Masyarakat Tak Perlu Ragu Laporkan Kekerasan terhadap Anak
›
Masyarakat Tak Perlu Ragu...
Iklan
Masyarakat Tak Perlu Ragu Laporkan Kekerasan terhadap Anak
Oleh
M Fajar Marta
·5 menit baca
Siang dan malam, tangisan bayi satu tahun tujuh bulan, QLR, diikuti hardikan RS (27), ibunya, rutin didengar orang-orang terdekat di sekitar kontrakannya. Setelah bayi malang itu meninggal, baru semua yang didengar pemilik kontrakan, pengontrak, hingga tetangga dikuak dan dibicarakan.
Rumah Muhammad Ali Siregar (66) di Jalan H Ikhwan Nomor 117, RT 004 RW 003, Sangiang Jaya, Periuk, Tangerang, Banten, beberapa kali didatangi wartawan pada Minggu (20/1/2019). Garasi yang kini dikontrak RS dan Wage (50), suaminya, kini disegel dengan garis polisi kuning. Rupanya, kontrakan itu menjadi saksi bisu cubitan dan tinjuan RS yang dilayangkan kepada QLR setidaknya dua bulan terakhir.
”Empat bulan lalu, si ibu (RS) mulai ngontrak di tempat saya. Dua bulan kemudian, suaminya (Wage), ikut kemari. Dia bawa juga anaknya yang selama ini dititipkan ke bapak asuh di Cirebon (Jawa Barat),” kata Ali yang membahasakan dirinya sebagai ”Pak Haji”.
Ali dan istrinya, Umi Kalsum (60), hanya mengetahui QLR adalah anak RS dari suami sebelumnya yang sama-sama asal Palembang, Sumatera Selatan. Mantan suaminya itu pergi setelah dua bulan RS mengandung QLR dan tak pernah kembali hingga putrinya lahir.

Latihan Soal
a: Tentukan apakah setiap pernyataan berikut sesuai dengan bacaan tentang kekerasan terhadap anak, lalu kutip kata-kata bacaan yang menjadi dasarnya: (i) RS mulai mengontrak di tempat Ali empat bulan lalu; (ii) QLR adalah anak RS dari Wage; (iii) garasi yang dikontrak RS disegel dengan garis polisi kuning.
b: Sunting entri dari baris yang memuat "Task: Enable the Spiral vase checkbox" sampai baris yang memuat "Action: pos(611,284)". Ganti "checkbox" dengan "toggle", biarkan bagian lain tetap sama, dan jangan sertakan gambarnya.

Data Masukan
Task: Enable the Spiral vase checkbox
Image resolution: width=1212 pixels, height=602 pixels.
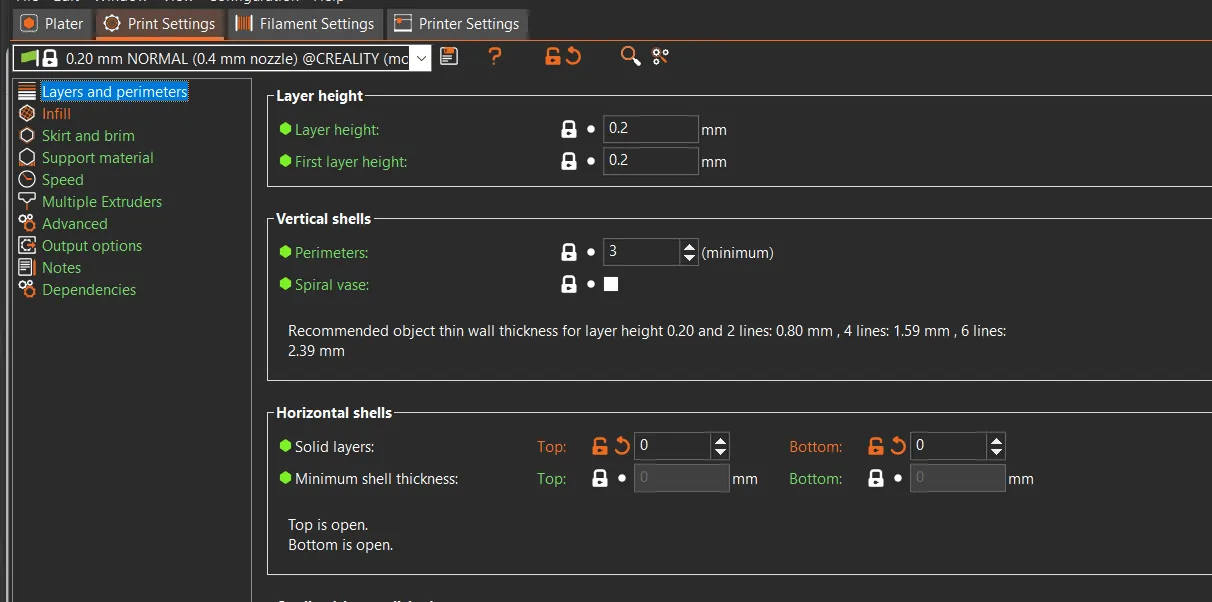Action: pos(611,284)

* * *

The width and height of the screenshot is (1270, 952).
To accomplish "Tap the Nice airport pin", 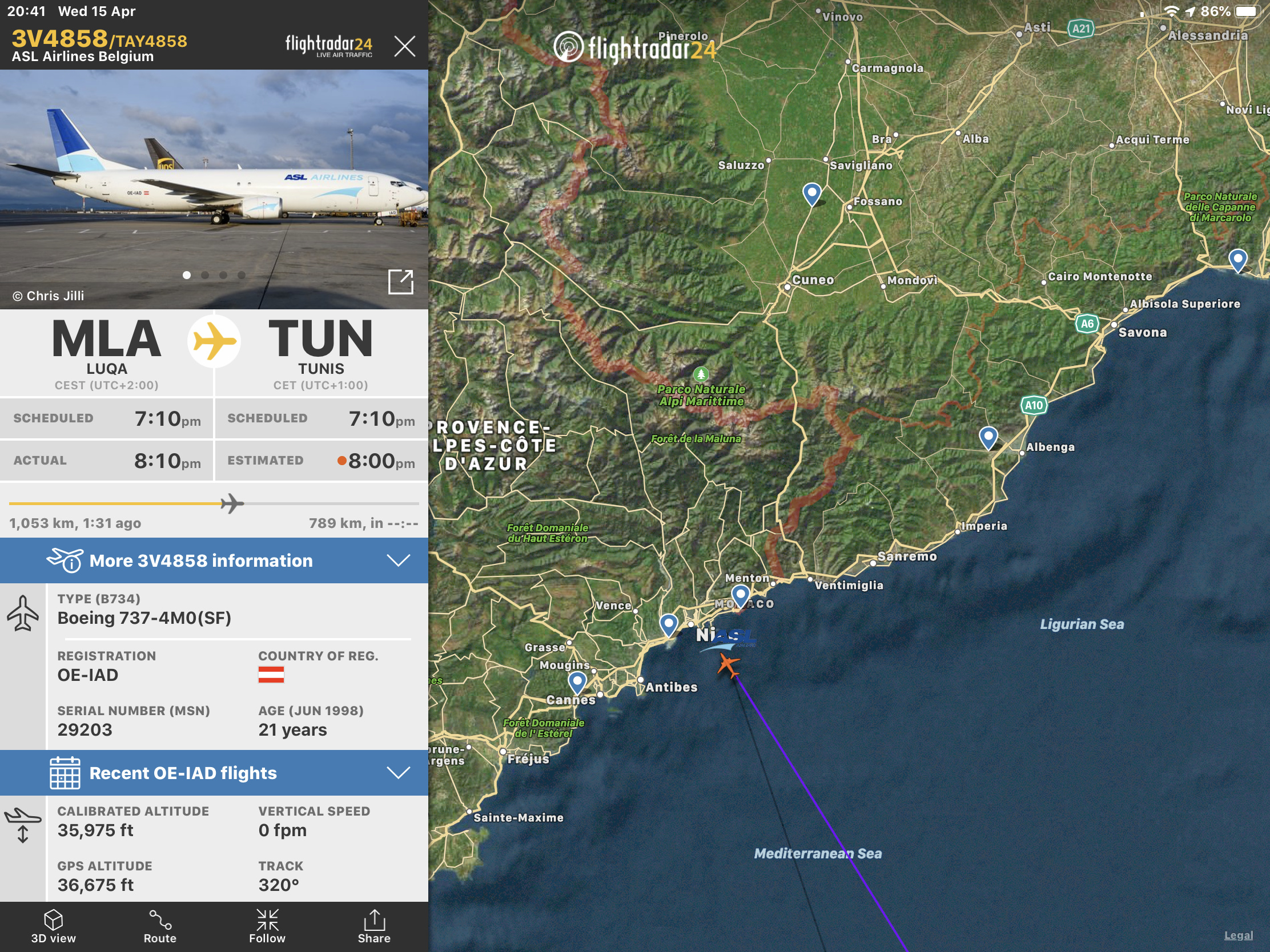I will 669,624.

Kunci Jawaban
a:
(i) Ya: "Empat bulan lalu, si ibu (RS) mulai ngontrak di tempat saya."
(ii) Tidak: "QLR adalah anak RS dari suami sebelumnya"
(iii) Ya: "disegel dengan garis polisi kuning"

b:
Task: Enable the Spiral vase toggle
Image resolution: width=1212 pixels, height=602 pixels.
Action: pos(611,284)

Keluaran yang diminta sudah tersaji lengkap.